- [EXTRACTED ENTRIES]
* * * * * * * * *

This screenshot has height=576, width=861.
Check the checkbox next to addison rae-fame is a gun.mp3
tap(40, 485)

* * * * * * * * *

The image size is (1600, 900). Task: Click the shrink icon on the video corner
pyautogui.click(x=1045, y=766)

* * * * * * * * *

Please duplicate the records starting with the line that contains "This screenshot has height=576, width=861." and going on through the line that contains "tap(40, 485)", both ends included.

- [FULL OUTPUT]
This screenshot has height=576, width=861.
Check the checkbox next to addison rae-fame is a gun.mp3
tap(40, 485)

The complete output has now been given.